▶ _Exercise aim_
Rewrite the data below as a numbered list, leaving out any blank lines.

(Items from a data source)
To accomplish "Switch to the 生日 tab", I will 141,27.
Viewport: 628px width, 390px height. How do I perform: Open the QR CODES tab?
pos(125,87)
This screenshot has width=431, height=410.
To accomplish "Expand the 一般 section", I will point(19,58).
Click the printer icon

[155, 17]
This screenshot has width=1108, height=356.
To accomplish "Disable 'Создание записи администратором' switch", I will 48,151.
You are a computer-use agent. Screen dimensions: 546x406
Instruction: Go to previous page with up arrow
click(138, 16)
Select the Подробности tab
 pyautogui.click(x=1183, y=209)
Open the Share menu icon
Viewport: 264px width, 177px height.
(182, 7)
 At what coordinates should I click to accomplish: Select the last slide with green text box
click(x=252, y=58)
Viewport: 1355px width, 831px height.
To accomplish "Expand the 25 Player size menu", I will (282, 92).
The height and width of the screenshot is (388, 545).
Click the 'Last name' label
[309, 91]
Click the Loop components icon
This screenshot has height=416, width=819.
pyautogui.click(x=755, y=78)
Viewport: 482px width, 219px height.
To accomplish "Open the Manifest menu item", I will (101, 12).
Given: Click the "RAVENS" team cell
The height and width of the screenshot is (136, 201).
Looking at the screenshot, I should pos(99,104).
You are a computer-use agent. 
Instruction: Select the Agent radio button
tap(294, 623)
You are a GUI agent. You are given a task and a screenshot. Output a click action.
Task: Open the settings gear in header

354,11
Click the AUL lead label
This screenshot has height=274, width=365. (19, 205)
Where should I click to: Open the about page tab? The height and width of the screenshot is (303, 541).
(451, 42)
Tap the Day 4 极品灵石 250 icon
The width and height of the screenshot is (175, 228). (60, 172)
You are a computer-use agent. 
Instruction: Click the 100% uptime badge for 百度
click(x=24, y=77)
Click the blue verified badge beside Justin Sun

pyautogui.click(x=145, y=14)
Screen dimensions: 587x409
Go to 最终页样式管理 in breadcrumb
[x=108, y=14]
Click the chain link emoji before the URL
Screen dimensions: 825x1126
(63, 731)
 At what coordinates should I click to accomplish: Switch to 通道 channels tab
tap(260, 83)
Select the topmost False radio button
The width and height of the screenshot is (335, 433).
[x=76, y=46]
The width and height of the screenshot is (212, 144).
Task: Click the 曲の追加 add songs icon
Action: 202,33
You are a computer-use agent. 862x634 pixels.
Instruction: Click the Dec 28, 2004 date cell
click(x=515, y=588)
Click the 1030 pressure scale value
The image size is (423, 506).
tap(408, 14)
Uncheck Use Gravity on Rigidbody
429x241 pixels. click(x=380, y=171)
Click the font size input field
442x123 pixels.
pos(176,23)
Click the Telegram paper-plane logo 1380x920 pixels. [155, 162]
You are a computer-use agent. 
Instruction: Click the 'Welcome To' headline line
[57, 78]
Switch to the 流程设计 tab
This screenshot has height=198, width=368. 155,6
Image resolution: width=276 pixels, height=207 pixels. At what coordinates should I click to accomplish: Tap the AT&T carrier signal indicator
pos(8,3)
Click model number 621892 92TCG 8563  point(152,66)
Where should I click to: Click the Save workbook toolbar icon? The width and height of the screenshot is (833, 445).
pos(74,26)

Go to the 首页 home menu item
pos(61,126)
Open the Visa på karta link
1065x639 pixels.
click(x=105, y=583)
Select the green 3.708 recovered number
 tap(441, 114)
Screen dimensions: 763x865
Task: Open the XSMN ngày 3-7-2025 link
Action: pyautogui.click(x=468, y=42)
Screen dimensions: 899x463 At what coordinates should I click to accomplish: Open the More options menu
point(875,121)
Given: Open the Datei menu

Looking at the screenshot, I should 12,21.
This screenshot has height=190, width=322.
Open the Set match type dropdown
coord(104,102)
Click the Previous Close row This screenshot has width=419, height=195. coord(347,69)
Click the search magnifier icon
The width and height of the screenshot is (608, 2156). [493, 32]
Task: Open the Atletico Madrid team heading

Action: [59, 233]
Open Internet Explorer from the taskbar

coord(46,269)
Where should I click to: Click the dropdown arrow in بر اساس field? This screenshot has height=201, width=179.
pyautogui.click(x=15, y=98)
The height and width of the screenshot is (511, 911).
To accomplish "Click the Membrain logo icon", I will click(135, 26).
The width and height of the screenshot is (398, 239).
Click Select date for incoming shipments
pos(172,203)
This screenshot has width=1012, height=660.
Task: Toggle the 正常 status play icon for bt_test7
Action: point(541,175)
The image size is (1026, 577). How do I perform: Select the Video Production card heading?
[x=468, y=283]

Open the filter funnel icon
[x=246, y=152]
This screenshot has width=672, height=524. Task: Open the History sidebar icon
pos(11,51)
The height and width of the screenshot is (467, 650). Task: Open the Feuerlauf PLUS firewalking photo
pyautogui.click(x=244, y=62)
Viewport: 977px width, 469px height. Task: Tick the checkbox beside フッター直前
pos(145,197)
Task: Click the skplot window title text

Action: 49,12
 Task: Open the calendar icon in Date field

▶ _Solved problem_
1. To accomplish "Switch to the 生日 tab", I will 141,27.
2. Viewport: 628px width, 390px height. How do I perform: Open the QR CODES tab?
3. pos(125,87)
4. This screenshot has width=431, height=410.
5. To accomplish "Expand the 一般 section", I will point(19,58).
6. Click the printer icon
7. [155, 17]
8. This screenshot has width=1108, height=356.
9. To accomplish "Disable 'Создание записи администратором' switch", I will 48,151.
10. You are a computer-use agent. Screen dimensions: 546x406
11. Instruction: Go to previous page with up arrow
12. click(138, 16)
13. Select the Подробности tab
14.  pyautogui.click(x=1183, y=209)
15. Open the Share menu icon
16. Viewport: 264px width, 177px height.
17. (182, 7)
18.  At what coordinates should I click to accomplish: Select the last slide with green text box
19. click(x=252, y=58)
20. Viewport: 1355px width, 831px height.
21. To accomplish "Expand the 25 Player size menu", I will (282, 92).
22. The height and width of the screenshot is (388, 545).
23. Click the 'Last name' label
24. [309, 91]
25. Click the Loop components icon
26. This screenshot has height=416, width=819.
27. pyautogui.click(x=755, y=78)
28. Viewport: 482px width, 219px height.
29. To accomplish "Open the Manifest menu item", I will (101, 12).
30. Given: Click the "RAVENS" team cell
31. The height and width of the screenshot is (136, 201).
32. Looking at the screenshot, I should pos(99,104).
33. You are a computer-use agent. 
34. Instruction: Select the Agent radio button
35. tap(294, 623)
36. You are a GUI agent. You are given a task and a screenshot. Output a click action.
37. Task: Open the settings gear in header
38. 354,11
39. Click the AUL lead label
40. This screenshot has height=274, width=365. (19, 205)
41. Where should I click to: Open the about page tab? The height and width of the screenshot is (303, 541).
42. (451, 42)
43. Tap the Day 4 极品灵石 250 icon
44. The width and height of the screenshot is (175, 228). (60, 172)
45. You are a computer-use agent. 
46. Instruction: Click the 100% uptime badge for 百度
47. click(x=24, y=77)
48. Click the blue verified badge beside Justin Sun
49. pyautogui.click(x=145, y=14)
50. Screen dimensions: 587x409
51. Go to 最终页样式管理 in breadcrumb
52. [x=108, y=14]
53. Click the chain link emoji before the URL
54. Screen dimensions: 825x1126
55. (63, 731)
56.  At what coordinates should I click to accomplish: Switch to 通道 channels tab
57. tap(260, 83)
58. Select the topmost False radio button
59. The width and height of the screenshot is (335, 433).
60. [x=76, y=46]
61. The width and height of the screenshot is (212, 144).
62. Task: Click the 曲の追加 add songs icon
63. Action: 202,33
64. You are a computer-use agent. 862x634 pixels.
65. Instruction: Click the Dec 28, 2004 date cell
66. click(x=515, y=588)
67. Click the 1030 pressure scale value
68. The image size is (423, 506).
69. tap(408, 14)
70. Uncheck Use Gravity on Rigidbody
71. 429x241 pixels. click(x=380, y=171)
72. Click the font size input field
73. 442x123 pixels.
74. pos(176,23)
75. Click the Telegram paper-plane logo 1380x920 pixels. [155, 162]
76. You are a computer-use agent. 
77. Instruction: Click the 'Welcome To' headline line
78. [57, 78]
79. Switch to the 流程设计 tab
80. This screenshot has height=198, width=368. 155,6
81. Image resolution: width=276 pixels, height=207 pixels. At what coordinates should I click to accomplish: Tap the AT&T carrier signal indicator
82. pos(8,3)
83. Click model number 621892 92TCG 8563  point(152,66)
84. Where should I click to: Click the Save workbook toolbar icon? The width and height of the screenshot is (833, 445).
85. pos(74,26)
86. Go to the 首页 home menu item
87. pos(61,126)
88. Open the Visa på karta link
89. 1065x639 pixels.
90. click(x=105, y=583)
91. Select the green 3.708 recovered number
92.  tap(441, 114)
93. Screen dimensions: 763x865
94. Task: Open the XSMN ngày 3-7-2025 link
95. Action: pyautogui.click(x=468, y=42)
96. Screen dimensions: 899x463 At what coordinates should I click to accomplish: Open the More options menu
97. point(875,121)
98. Given: Open the Datei menu
99. Looking at the screenshot, I should 12,21.
100. This screenshot has height=190, width=322.
101. Open the Set match type dropdown
102. coord(104,102)
103. Click the Previous Close row This screenshot has width=419, height=195. coord(347,69)
104. Click the search magnifier icon
105. The width and height of the screenshot is (608, 2156). [493, 32]
106. Task: Open the Atletico Madrid team heading
107. Action: [59, 233]
108. Open Internet Explorer from the taskbar
109. coord(46,269)
110. Where should I click to: Click the dropdown arrow in بر اساس field? This screenshot has height=201, width=179.
111. pyautogui.click(x=15, y=98)
112. The height and width of the screenshot is (511, 911).
113. To accomplish "Click the Membrain logo icon", I will click(135, 26).
114. The width and height of the screenshot is (398, 239).
115. Click Select date for incoming shipments
116. pos(172,203)
117. This screenshot has width=1012, height=660.
118. Task: Toggle the 正常 status play icon for bt_test7
119. Action: point(541,175)
120. The image size is (1026, 577). How do I perform: Select the Video Production card heading?
121. [x=468, y=283]
122. Open the filter funnel icon
123. [x=246, y=152]
124. This screenshot has width=672, height=524. Task: Open the History sidebar icon
125. pos(11,51)
126. The height and width of the screenshot is (467, 650). Task: Open the Feuerlauf PLUS firewalking photo
127. pyautogui.click(x=244, y=62)
128. Viewport: 977px width, 469px height. Task: Tick the checkbox beside フッター直前
129. pos(145,197)
130. Task: Click the skplot window title text
131. Action: 49,12
132.  Task: Open the calendar icon in Date field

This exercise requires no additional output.